"Who taught you that, Theresa?" demanded Miss Pepperill, not unkindly.
"Mrs. Eland wrote it down for me. She said she learned it so when she was a little girl. At least, all but the last four lines. She said they were 'riginal."
"Ah! I should say they were," said Miss Pepperill. "And who is Mrs. Eland?"
"Mrs. Eland is an awfully nice lady," Tess said eagerly, accepting the opening the teacher unwittingly gave her. "She is matron of the Women's and Children's Hospital, and do you know, they say they are going to close the hospital because there aren't enough funds, and poor Mrs. Eland won't have any place to go. We think it's dreadful and, Miss Pepperill,——"
"Well, well!" interposed Miss Pepperill, with a grim smile, "that will do now, Theresa. I have heard all about that. I fancy you must be the little girl who is going around telling everybody about it. I heard Mr. Marks speak this morning about the needs of the Women's and Children's Hospital.
"We'll excuse your further remarks on that subject, Theresa. But you recited the succession of the English sovereigns very well indeed. I, too, learned that rhyme when I was a little girl."
Tess thought the bespectacled teacher said this last rather more sympathetically. She felt rebuked, however, and tried to keep a watch on her tongue thereafter in Miss Pepperill's presence.

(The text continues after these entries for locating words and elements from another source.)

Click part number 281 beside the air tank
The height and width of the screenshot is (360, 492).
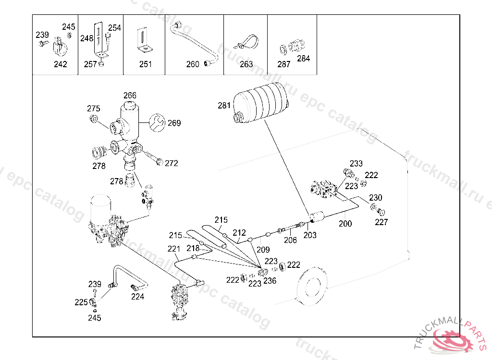click(x=224, y=106)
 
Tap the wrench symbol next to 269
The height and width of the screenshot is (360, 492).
click(x=157, y=122)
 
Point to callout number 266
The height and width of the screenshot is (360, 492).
click(x=130, y=96)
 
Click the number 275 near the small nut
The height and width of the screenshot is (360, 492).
click(x=94, y=108)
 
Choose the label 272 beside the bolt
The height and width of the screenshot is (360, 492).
click(x=172, y=163)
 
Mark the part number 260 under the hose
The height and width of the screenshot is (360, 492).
click(x=193, y=64)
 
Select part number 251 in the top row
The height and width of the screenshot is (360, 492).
click(x=146, y=64)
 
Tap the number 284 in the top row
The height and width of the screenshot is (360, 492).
click(x=304, y=59)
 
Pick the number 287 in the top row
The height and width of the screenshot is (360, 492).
click(x=283, y=64)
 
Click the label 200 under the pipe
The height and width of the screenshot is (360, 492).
click(x=345, y=224)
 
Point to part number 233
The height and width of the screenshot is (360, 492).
click(x=356, y=164)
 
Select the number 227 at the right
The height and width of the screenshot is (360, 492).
click(x=381, y=222)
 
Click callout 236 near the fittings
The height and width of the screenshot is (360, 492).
click(x=270, y=281)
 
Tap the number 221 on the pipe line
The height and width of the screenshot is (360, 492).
click(x=174, y=249)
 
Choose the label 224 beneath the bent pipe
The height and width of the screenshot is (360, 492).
click(x=137, y=297)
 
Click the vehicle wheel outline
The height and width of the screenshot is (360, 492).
click(x=312, y=286)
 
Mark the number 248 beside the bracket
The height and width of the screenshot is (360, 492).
click(x=86, y=38)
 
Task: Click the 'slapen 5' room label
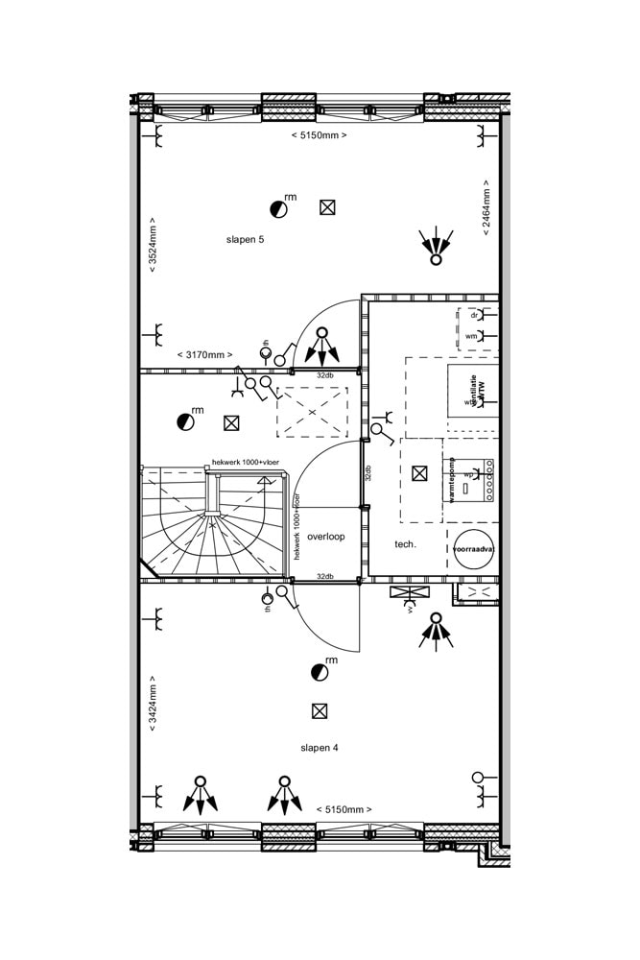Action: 245,239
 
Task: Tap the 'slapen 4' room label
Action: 319,747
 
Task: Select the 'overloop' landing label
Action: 326,537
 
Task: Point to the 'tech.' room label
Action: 405,544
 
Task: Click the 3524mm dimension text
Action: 153,249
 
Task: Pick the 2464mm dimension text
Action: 486,208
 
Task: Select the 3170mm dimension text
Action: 204,354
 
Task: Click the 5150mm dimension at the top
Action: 319,135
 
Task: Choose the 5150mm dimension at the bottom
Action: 344,809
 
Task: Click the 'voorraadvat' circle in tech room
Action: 473,548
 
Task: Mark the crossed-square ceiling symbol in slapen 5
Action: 327,207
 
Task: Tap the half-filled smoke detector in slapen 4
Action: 319,673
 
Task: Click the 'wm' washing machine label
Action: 471,337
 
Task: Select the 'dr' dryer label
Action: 473,315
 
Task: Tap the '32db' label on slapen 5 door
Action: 325,374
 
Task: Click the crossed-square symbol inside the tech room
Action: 418,472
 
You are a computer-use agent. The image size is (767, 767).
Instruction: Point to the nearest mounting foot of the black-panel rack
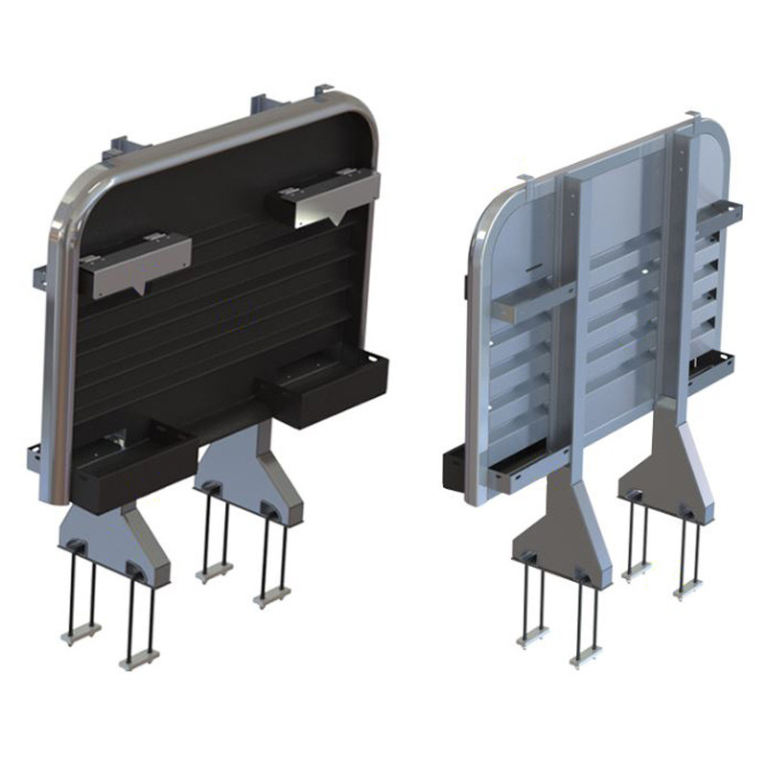point(120,543)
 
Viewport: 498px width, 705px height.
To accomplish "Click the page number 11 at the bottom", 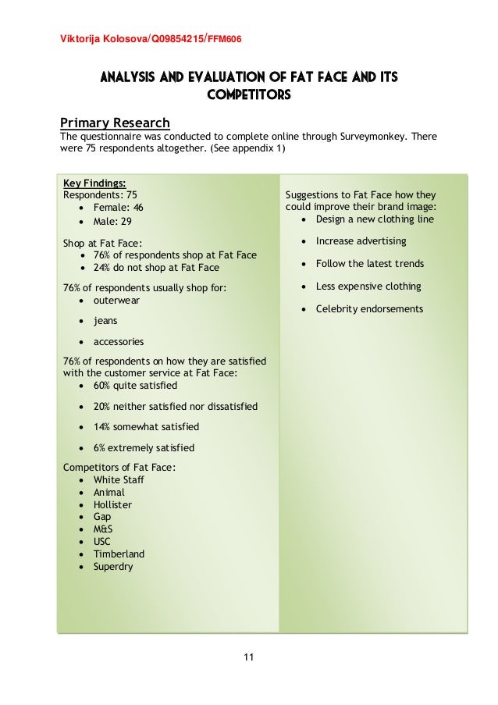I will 249,657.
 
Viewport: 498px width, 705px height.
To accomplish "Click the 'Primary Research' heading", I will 115,123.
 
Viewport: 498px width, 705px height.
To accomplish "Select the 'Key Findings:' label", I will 94,183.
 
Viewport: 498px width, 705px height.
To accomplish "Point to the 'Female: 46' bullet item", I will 119,208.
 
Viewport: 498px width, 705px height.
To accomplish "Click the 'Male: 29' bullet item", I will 113,222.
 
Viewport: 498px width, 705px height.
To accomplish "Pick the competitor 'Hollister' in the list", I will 112,504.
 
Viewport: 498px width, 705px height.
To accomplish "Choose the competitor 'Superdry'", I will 113,567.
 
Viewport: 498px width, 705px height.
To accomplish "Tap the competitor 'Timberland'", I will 119,554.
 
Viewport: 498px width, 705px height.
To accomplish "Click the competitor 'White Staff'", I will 119,479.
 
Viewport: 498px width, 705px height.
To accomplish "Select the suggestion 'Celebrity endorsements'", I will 369,309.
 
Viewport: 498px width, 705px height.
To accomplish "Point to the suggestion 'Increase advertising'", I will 361,241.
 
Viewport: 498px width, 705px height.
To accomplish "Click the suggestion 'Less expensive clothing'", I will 368,287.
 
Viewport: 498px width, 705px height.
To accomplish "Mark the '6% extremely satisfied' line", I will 144,448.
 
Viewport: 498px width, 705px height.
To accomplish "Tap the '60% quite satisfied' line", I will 135,386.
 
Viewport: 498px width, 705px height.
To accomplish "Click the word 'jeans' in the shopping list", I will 107,320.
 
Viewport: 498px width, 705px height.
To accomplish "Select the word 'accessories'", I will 119,342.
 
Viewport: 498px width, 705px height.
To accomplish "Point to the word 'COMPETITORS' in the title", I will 249,95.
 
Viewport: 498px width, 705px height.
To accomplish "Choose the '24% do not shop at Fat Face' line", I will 156,267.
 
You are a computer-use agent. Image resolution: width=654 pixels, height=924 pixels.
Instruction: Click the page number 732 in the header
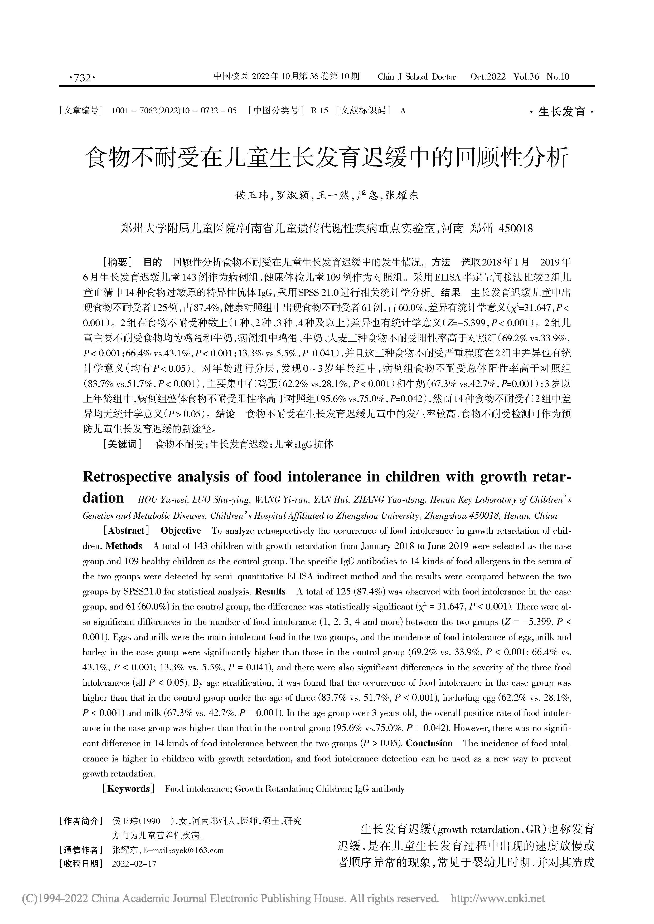pyautogui.click(x=83, y=78)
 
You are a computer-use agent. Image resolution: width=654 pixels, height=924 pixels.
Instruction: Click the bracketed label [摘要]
pyautogui.click(x=118, y=262)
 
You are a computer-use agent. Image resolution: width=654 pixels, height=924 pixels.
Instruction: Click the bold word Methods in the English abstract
pyautogui.click(x=124, y=546)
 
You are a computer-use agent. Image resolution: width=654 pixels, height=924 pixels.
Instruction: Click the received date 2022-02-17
pyautogui.click(x=134, y=863)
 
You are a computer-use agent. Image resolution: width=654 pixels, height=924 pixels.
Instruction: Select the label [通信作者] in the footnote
pyautogui.click(x=79, y=850)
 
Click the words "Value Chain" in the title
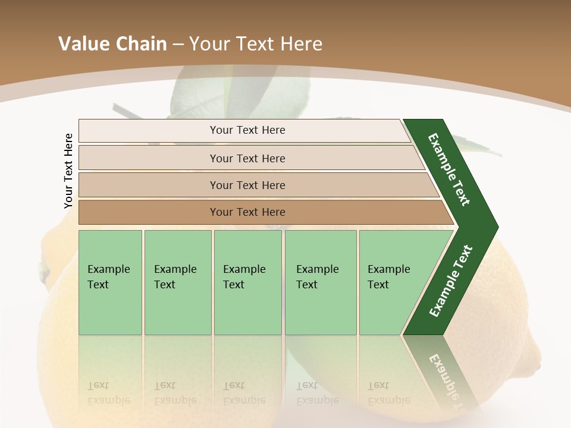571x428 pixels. pos(112,44)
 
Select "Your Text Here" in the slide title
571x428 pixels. pos(256,44)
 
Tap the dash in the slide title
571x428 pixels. pos(178,45)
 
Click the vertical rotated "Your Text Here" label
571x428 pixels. pos(68,171)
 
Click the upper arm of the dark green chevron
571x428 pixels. pos(450,169)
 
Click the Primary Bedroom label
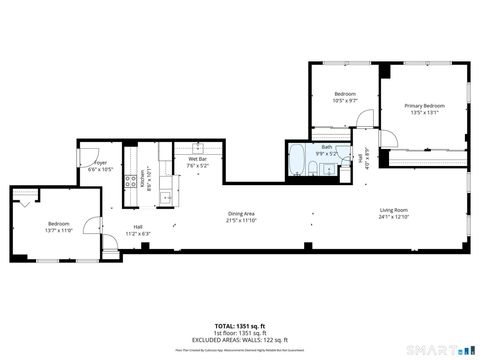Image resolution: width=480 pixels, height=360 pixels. [x=424, y=105]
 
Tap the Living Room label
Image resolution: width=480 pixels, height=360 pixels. [x=394, y=210]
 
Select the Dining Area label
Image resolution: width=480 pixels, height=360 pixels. [x=241, y=213]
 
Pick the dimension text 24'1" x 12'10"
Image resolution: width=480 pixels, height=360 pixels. [x=394, y=217]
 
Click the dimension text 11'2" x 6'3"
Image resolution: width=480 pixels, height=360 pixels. [x=138, y=233]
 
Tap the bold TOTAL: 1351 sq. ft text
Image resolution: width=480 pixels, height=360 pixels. [x=239, y=325]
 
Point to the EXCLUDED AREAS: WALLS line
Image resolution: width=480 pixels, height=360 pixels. [x=239, y=339]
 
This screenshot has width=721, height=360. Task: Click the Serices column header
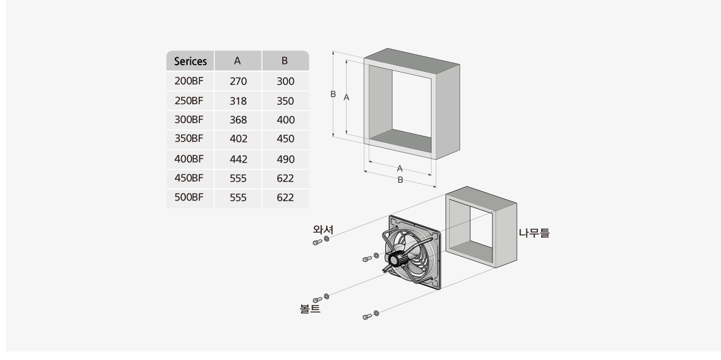tap(190, 61)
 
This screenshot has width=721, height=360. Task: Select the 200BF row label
tap(188, 81)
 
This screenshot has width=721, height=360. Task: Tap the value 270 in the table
tap(238, 81)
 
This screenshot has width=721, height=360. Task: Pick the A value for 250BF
tap(238, 101)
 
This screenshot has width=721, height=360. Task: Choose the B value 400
tap(285, 120)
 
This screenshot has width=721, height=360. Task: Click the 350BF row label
tap(188, 139)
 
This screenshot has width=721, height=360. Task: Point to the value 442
tap(238, 159)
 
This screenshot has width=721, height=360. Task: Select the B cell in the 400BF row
tap(285, 159)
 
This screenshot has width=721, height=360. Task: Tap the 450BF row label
tap(188, 178)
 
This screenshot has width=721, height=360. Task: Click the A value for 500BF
tap(238, 197)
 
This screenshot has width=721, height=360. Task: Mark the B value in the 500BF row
tap(285, 197)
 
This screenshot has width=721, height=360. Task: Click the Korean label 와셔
tap(323, 230)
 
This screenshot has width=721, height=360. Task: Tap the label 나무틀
tap(534, 232)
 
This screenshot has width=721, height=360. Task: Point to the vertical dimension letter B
tap(333, 94)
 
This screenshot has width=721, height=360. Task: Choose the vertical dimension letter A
tap(346, 97)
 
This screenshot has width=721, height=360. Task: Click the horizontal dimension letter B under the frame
tap(400, 180)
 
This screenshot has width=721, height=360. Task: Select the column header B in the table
tap(285, 61)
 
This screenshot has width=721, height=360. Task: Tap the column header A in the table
tap(238, 61)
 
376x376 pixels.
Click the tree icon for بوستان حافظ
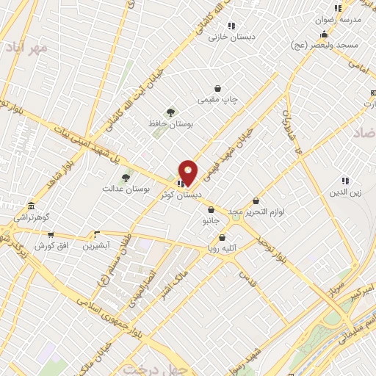point(171,112)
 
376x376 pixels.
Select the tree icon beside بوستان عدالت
point(126,177)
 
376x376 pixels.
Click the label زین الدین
point(345,192)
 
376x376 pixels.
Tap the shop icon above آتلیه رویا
point(223,237)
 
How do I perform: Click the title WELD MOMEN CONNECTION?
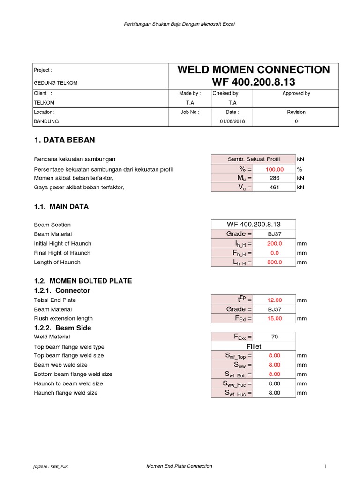(253, 70)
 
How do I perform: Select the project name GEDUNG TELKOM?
(56, 83)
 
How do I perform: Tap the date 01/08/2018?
(232, 121)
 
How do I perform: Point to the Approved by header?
(296, 93)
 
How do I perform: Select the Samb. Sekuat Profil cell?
(253, 159)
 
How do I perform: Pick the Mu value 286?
(274, 178)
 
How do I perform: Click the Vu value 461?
(274, 188)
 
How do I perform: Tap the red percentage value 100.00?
(274, 169)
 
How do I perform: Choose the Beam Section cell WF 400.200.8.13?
(253, 225)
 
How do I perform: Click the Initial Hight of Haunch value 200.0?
(274, 243)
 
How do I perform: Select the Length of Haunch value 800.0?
(274, 262)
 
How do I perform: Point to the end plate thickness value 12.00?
(274, 300)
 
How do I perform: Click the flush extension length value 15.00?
(274, 318)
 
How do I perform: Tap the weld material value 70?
(274, 337)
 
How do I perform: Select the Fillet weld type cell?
(253, 346)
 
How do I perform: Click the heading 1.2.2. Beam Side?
(62, 328)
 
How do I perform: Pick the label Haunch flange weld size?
(66, 393)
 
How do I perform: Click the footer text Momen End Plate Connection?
(180, 466)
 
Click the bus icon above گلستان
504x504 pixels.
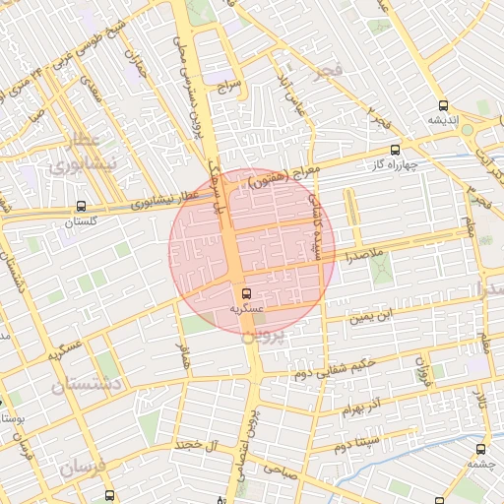[80, 207]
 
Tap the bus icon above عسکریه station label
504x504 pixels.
[245, 293]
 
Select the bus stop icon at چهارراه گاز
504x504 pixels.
[395, 150]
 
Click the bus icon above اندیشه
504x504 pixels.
[442, 104]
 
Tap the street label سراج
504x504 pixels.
[230, 88]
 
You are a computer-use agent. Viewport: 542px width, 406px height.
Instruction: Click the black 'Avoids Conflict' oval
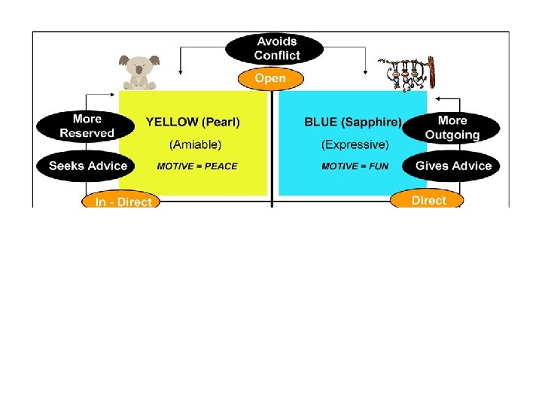276,49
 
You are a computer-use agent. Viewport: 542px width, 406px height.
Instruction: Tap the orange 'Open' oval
270,78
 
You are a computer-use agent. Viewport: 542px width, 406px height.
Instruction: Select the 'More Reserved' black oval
87,126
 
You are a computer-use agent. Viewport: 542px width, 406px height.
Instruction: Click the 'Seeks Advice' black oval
87,166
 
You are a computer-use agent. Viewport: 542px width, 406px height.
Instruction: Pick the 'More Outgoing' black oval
452,128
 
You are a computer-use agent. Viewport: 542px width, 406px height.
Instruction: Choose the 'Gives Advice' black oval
452,166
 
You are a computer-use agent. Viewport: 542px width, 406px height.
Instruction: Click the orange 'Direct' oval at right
428,199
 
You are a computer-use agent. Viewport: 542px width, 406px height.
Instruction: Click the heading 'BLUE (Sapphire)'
352,122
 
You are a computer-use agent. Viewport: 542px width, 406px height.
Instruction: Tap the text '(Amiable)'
193,144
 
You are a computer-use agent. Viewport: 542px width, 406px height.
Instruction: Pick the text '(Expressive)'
355,144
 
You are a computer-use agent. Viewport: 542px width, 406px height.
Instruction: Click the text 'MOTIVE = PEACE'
196,166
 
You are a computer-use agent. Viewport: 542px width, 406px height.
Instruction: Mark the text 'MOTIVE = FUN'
355,166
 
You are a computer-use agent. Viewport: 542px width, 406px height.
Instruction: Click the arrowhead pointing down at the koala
180,72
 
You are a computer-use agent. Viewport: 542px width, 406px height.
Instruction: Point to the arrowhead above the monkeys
366,72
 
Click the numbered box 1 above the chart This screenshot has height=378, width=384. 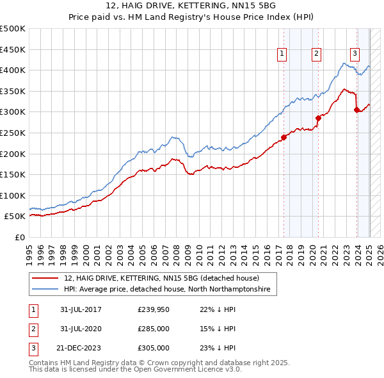(282, 54)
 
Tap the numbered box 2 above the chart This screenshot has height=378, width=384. (316, 54)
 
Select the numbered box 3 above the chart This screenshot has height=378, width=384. (355, 54)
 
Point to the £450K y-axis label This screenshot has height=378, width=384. (13, 49)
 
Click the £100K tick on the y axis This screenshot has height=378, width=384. (13, 195)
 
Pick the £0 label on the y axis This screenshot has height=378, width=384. (20, 237)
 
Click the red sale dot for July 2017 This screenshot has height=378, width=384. (284, 136)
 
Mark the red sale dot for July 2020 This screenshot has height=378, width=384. (318, 118)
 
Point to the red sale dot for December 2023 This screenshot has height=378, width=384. (356, 110)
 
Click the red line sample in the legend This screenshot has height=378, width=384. (46, 279)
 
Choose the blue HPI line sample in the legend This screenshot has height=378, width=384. (46, 290)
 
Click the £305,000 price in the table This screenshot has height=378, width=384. (154, 349)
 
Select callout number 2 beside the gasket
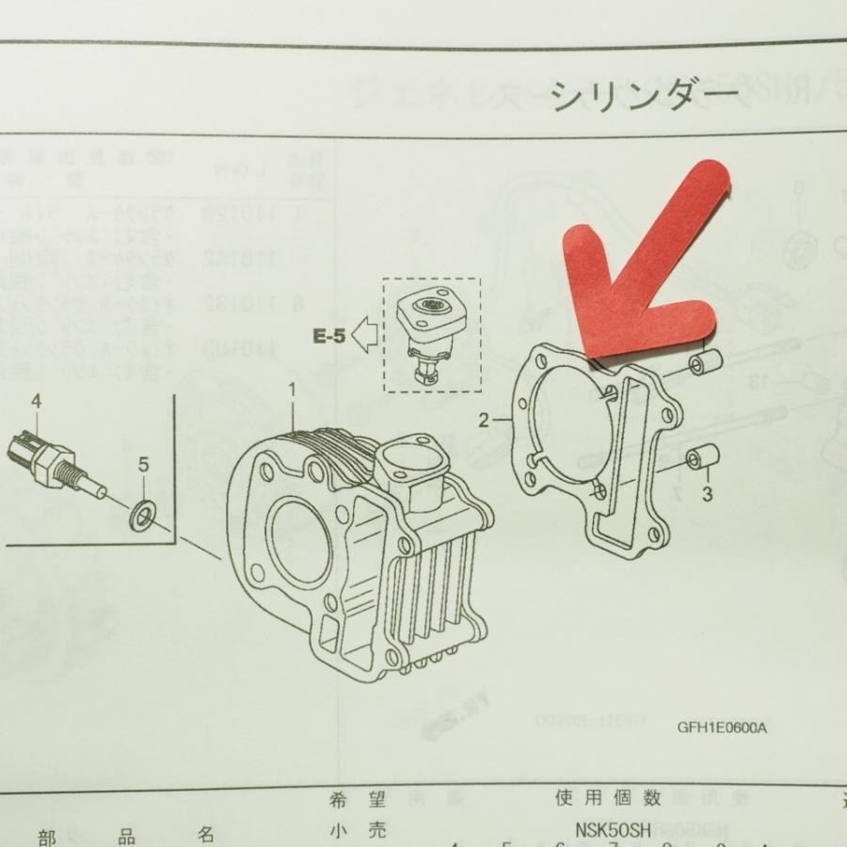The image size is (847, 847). tap(484, 421)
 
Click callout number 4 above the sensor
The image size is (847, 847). tap(37, 402)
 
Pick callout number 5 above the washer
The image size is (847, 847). tap(143, 463)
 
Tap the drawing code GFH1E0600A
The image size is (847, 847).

At least, she felt that she had comported herself well with the rhyme, and settled back into her seat with a feeling of thankfulness.
Miss Pepperill's mention of Mr. Marks' observation before the teachers regarding the little girl who was preaching the gospel of help for the hospital, made no impression at all on Tess Kenway's mind. She had no idea that she had made so many grown people think of the institution's needs.
Before the high school classes early in that first week of school, the principal incorporated in his welcoming remarks something of importance regarding this very thing.